El que fue bautizado el mismo día de su nacimiento, ingresó en el seminario de Bérgamo en 1892; continuó sus estudios en Roma, en el Ateneo de San Apolinar desde 1901, donde obtuvo el doctorado en Teología en 1904. Se ordenó sacerdote el 10 de agosto del mismo año, cuando sólo tenía veintitrés; lo nombraron secretario del nuevo obispo de Bérgamo y profesor del seminario; fue movilizado en la Segunda Guerra Mundial para prestar servicios en enfermería y ejercer como capellán de la tropa; reincorporado a la diócesis, lo hicieron director espiritual del seminario.
Luego, fue consagrado obispo para que desempeñara en el Este europeo encargos de Visitador, Delegado y Administrador Apostólico, hasta que se le nombró Nuncio en París en diciembre del 1944, cardenal en 1953, y enseguida Patriarca de Venecia. Después de los veinte años de papado de Pío XII, se eligió papa a Angelo Guiseppe Roncalli, contando 77 años, el día 28 de octubre de 1958.
Murió el 3 de junio de 1963, a las 19,49.

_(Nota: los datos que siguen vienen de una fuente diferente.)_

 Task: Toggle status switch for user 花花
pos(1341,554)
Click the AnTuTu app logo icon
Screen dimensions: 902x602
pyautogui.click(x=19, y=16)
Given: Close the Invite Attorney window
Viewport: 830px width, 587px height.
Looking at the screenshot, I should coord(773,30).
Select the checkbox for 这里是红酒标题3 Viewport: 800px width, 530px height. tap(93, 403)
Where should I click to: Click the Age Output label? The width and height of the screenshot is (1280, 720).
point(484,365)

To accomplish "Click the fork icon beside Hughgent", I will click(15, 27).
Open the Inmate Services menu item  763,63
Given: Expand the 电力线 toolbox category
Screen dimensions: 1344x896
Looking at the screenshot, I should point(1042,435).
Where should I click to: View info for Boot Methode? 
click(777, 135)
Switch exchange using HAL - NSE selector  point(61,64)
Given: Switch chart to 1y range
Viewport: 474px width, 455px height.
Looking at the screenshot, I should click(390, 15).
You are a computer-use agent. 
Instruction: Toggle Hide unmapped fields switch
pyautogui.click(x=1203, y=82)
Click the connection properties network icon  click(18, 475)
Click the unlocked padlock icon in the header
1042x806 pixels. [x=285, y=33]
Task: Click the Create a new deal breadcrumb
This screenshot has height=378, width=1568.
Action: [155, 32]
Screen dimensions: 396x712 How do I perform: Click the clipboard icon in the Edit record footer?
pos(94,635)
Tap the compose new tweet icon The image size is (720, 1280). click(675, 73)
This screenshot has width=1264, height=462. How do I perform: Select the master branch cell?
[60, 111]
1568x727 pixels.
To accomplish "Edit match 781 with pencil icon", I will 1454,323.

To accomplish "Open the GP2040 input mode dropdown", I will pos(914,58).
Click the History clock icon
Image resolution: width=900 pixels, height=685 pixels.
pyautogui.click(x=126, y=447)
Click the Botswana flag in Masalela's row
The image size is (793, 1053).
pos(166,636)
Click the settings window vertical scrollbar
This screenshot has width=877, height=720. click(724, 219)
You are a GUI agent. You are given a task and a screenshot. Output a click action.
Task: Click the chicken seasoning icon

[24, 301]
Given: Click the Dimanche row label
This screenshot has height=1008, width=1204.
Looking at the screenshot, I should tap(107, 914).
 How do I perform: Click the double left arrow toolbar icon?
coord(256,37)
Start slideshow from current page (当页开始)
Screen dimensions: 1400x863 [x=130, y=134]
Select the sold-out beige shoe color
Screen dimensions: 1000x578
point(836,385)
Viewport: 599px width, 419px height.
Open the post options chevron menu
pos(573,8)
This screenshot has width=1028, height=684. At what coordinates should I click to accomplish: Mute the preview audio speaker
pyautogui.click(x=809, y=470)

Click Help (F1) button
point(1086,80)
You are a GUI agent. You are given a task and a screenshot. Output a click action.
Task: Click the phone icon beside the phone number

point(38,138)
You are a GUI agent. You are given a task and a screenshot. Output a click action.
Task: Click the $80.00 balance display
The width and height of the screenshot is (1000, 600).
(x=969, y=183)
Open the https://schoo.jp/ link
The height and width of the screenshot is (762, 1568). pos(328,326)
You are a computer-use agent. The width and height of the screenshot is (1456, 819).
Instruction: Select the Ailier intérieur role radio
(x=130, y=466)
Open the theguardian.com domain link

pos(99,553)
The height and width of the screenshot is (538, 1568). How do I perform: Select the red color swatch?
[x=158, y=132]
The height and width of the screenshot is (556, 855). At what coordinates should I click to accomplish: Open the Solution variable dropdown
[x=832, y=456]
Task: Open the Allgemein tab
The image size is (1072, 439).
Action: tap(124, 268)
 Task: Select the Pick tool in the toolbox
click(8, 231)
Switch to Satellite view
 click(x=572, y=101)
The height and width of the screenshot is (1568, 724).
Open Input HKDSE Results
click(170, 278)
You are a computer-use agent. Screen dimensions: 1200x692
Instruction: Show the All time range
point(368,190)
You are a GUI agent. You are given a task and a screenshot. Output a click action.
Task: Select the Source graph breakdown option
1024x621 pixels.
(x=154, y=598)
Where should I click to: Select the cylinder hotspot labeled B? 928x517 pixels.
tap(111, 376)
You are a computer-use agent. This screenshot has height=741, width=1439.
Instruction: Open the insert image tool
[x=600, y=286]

Sí; cuando se le beatificó, Juan XXIII vivía todavía en el corazón de los italianos y en los de millares de personas de todo el mundo que habían tenido la suerte de conocerlo. Entre los asistentes a la ceremonia se encontraban su secretario personal –monseñor Loris Capovilla, a quien el papa legó su diario y sus escritos– y la hermana Caterina Capitán, de 56 años, curada milagrosamente por la intercesión del papa Juan, cuando el 25 de mayo de 1966, consumía sus últimas horas de vida con fiebre altísima y dolores intensos en el Hospital de la Marina de Nápoles, desahuciada a causa de una perforación gástrica con fístula por la que se le escapaban los alimentos. «Cuando estaba tumbada sobre el lado derecho sentí una mano y una voz que me llamaba: 'Sor Caterina'. Asustada –refiere la religiosa– me di la vuelta y vi de pie junto a la cama al Papa Juan que me sonreía y me dijo: 'Has rezado mucho y también tus hermanas. Me habéis arrancado del corazón este milagro: No tengas miedo. Se ha acabado todo. Estás curada completamente. Suena la campanilla y llama a tus hermanas que están rezando en la capilla, menos alguna que duerme'». Esto lo dijo con una sonrisa en los labios. Sor Caterina se levantó sin fiebre, comenzó a caminar de inmediato y a comer normalmente: la fístula había desaparecido sin dejar rastro. Dos días después abandonaba el hospital y, aunque han pasado treinta y cuatro años, lo recuerda como si fuera ayer.
Posiblemente el talante sencillo, bondadoso, servicial y sonriente de un papa nos anime a evitar los altivos estiramientos de los que somos menos importantes; esos engreídos aires de suficiencia que a bien poco conducen, salvo a marcar distancias.